Let me introduce you to the "Majorca Pink" rosemary, Rosmarinus officinalis, "Majorca Pink", planted along the front edge of the arbor in the photo above . It is an upright rosemary which can grow 2-4 feet high, and 1-2 feet wide. It has pretty pink lilac flowers, with a hint of fragrance. Its flowers attract bees, birds, and butterflies. It blooms in the winter time here in Southern California, in my Mediterranean climate. Its flowers are edible, and can be used as a garnish. Its dark green, glossy, aromatic leaves are a great culinary herb.
I stumbled across this "Majorca Pink" rosemary, quite by accident, unknown to me until last year. I thought it might work for a hedge or border on the south side of my middle garden. It is a location with wonderful sandy soil, and good drainage. This spot also receives a lot of sun, and is dry.

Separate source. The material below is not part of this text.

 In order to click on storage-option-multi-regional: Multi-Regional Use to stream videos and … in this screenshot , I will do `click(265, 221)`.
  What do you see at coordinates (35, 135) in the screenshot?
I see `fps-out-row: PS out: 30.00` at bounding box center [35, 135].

I planted this hedge, with several 1 gallon "Majorca Pink" rosemary plants spaced about one and half feet apart. The same method you would use to start a boxwood hedge. Let the plants establish themselves first for a year, and then you can trim their tops slightly if they reach the approximate height you are desiring. After tipping their tops, their sides will eventually reach for each other in the form of a hedge. The "Majorca Pink" is very easy to care for, and I have just let it go, liking the shape and the hedge it is forming. This type of rosemary is very pretty laced, as well.
I have several types of rosemary woven throughout my garden, besides the "Pink Majorca", such as the "Tuscan Blue", "Prostratus" and "Huntington Carpet". There are many, many other types to discover, too. Search the internet or your local nurseries for different ones. You just might surprise yourself, I had never thought of using "Pink Majorca" rosemary as a hedge.